UM ESTRANHO NO NINHO
Publicado em 15/04/2018 às 9:26 | Atualizado em 22/06/2023 às 13:37
Por Antônio Barreto Neto
Não é a primeira vez, mesmo no cinema, que a loucura é tomada como metáfora da rebeldia do homem às pressões do sistema sobre suas prerrogativas individuais. Mas nunca, antes, esta metáfora assumiu a dimensão trágica e a força poética que tem neste extraordinário Um Estranho no Ninho, segundo filme americano do diretor tcheco Milos Forman.
O fato de Randley Patrick McMurphy não ser louco (na verdade, apenas simula loucura para escapar da prisão) torna mais trágico o tipo de repressão que o filme denuncia, pois o que determina a punição terrível (lobotomia) é o perigo que seu individualismo rebelde representa em termos de liderança, para a tirania psicológica, castradora e tecnocrata exercida pela enfermeira chefe.
Ela simboliza o poder da instituição (seja qual for) como instrumento de repressão à liberdade individual, enquanto McMurphy, a estranha ave que vem perturbar a ordem interna daquele ninho, representa a individualidade violentada pelo sistema, empenhado da padronização dos comportamentos. Sua rebeldia - desde a marginalização voluntária até a defesa intransigente dos direitos humanos dos companheiros de hospício - põe a nu, através das reações que provoca, o verdadeiro caráter de quem manipula o poder repressivo.

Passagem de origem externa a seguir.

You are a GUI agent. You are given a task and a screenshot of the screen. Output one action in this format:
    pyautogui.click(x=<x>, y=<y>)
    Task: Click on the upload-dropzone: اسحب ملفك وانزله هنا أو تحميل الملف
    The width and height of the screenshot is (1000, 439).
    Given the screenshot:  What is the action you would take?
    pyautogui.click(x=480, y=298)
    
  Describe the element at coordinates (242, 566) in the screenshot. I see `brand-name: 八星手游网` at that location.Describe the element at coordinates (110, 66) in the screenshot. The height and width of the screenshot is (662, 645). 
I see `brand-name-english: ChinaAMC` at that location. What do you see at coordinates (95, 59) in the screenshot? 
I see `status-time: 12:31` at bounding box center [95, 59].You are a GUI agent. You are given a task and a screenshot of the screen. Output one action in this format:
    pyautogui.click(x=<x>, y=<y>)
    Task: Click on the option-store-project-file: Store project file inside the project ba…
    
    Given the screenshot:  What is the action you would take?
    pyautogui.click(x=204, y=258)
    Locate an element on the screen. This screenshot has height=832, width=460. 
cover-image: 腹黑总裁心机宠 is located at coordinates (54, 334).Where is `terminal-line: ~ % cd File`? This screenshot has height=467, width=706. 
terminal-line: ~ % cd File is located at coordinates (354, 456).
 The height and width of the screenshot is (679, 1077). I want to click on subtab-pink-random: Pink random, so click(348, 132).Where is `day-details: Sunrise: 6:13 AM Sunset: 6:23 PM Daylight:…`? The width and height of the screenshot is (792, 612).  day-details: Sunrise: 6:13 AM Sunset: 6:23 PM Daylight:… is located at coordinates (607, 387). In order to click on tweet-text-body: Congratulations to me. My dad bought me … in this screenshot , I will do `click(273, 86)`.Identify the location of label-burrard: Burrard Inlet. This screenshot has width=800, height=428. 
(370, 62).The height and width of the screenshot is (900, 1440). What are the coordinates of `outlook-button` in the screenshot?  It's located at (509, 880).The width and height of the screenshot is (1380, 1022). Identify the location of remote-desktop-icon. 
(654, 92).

Serena e tranquila, senhora de si e de seus impulsos, Miss Hatched impõe sua autoridade pelo temor do que pode fazer, escudada no poder de sua eficiência profissional, com a sorte dos enfermos. E, embora na base dessa autoridade tirana encontre-se a frustração sexual (sugerida com extrema sutileza por Forman), o filme é suficientemente lúcido para não atribuir a desvios freudianos a opressão que Miss Hatched exerce dentro do hospício.
Num elenco de impressionante homogeneidade, destacam-se as atuações de Jack Nicholson e Louise Fletcher como manifestações de talento invulgar. E, num filme de extraordinário nível técnico e artístico, a fotografia de Haskell Wesley, que atinge momentos de inusitada força poética na inesquecível sequência final. (27/06/1976)
A publicação do texto faz parte de uma série em homenagem ao crítico paraibano Antônio Barreto Neto, que, se estivesse vivo, teria feito 80 anos no dia quatro de abril.